According to this bug, the issue was fixed in Workbench 5.2.38 for some people and perhaps 5.2.39 for others—can you upgrade to the latest version (5.2.40)?
I'm assuming the table has a primary key. First try to run a unlock tables command to see if that fixes it.
If all else fails you can alter the table to create a new primary key column with auto-increment and that should hopefully fix it. Once you're done you should be able to remove the column without any issues.
As always you want to make a backup before altering tables around. :)
Note: MySQL workbench cannot work without a primary key if that's your issue. However if you have a many to many table you can set both columns as primary keys which will let you edit the data.

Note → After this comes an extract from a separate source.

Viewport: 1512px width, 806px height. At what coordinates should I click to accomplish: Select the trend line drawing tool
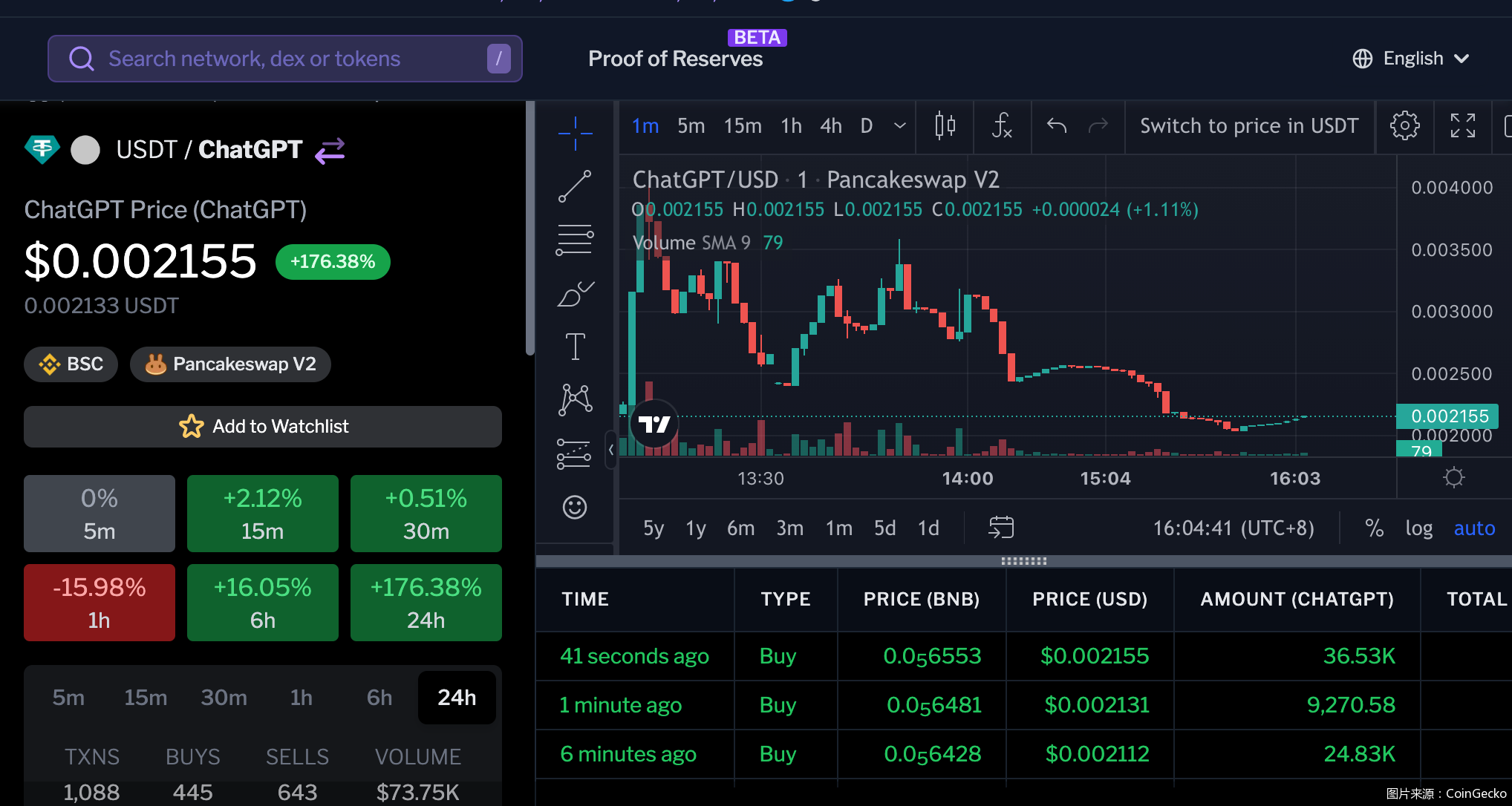coord(575,186)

Guided by Manitoba's post, I found another solution. As a summary, the solutions are:
With a USE command
USE mydb;
SELECT * FROM mytable
With an explicit schema prefix:
SELECT * FROM mydb.mytable
GUI
On Object Browser "SCHEMAS" pane, all database icons are initially not highlighted if you have the same issue. So you can right click on the database icon you wanted to be the default, select "Set as default schema".
Hovering over the icon "read only" in mysql workbench shows a tooltip that explains why it cannot be edited. In my case it said, only tables with primary keys or unique non-nullable columns can be edited.
1.)You have to make the primary key unique, then you should be able to edit.
right click on you table in the "blue" schemas ->ALTER TABLE, look for your primert key (PK), then just check the check-box, UN, the AI should already be checked. After that just apply and you should be able to edit the table data.
2.)You also need to include the primery key I your select statement
Nr 1 is not really necessary, but a good practice.
In MySQL Workbench you need an INDEX to edit, no need it to be PK (although adding a PK is a solution as well).
You can make a regular INDEX or compound INDEX. That's all MySQL WB needs to fix the Read only thing (I have v. 6.2 with MariaDB v. 10.1.4):
Just right click table, select "Alter table..." then go to "Indexes" tab. In the left pane put a custom name for your index, and in the middle pane checkmark one (make sure the vale will be unique) or more fields (just make sure the combination is unique)
I was getting the read-only problem even when I was selecting the primary key. I eventually figured out it was a casing problem. Apparently the PK column must be cased the same as defined in the table. using: workbench 6.3 on windows
Read-Only
SELECT leadid,firstname,lastname,datecreated FROM lead;
Allowed edit
SELECT LeadID,firstname,lastname,datecreated FROM lead;
MySQL will run in Read-Only mode when you fetch by joining two tables and columns from two tables are included in the result. Then you can't update the values directly.
Yes, I found MySQL also cannot edit result tables. Usually results tables joining other tables don't have primary keys. I heard other suggested put the result table in another table, but the better solution is to use Dbeaver which can edit result tables.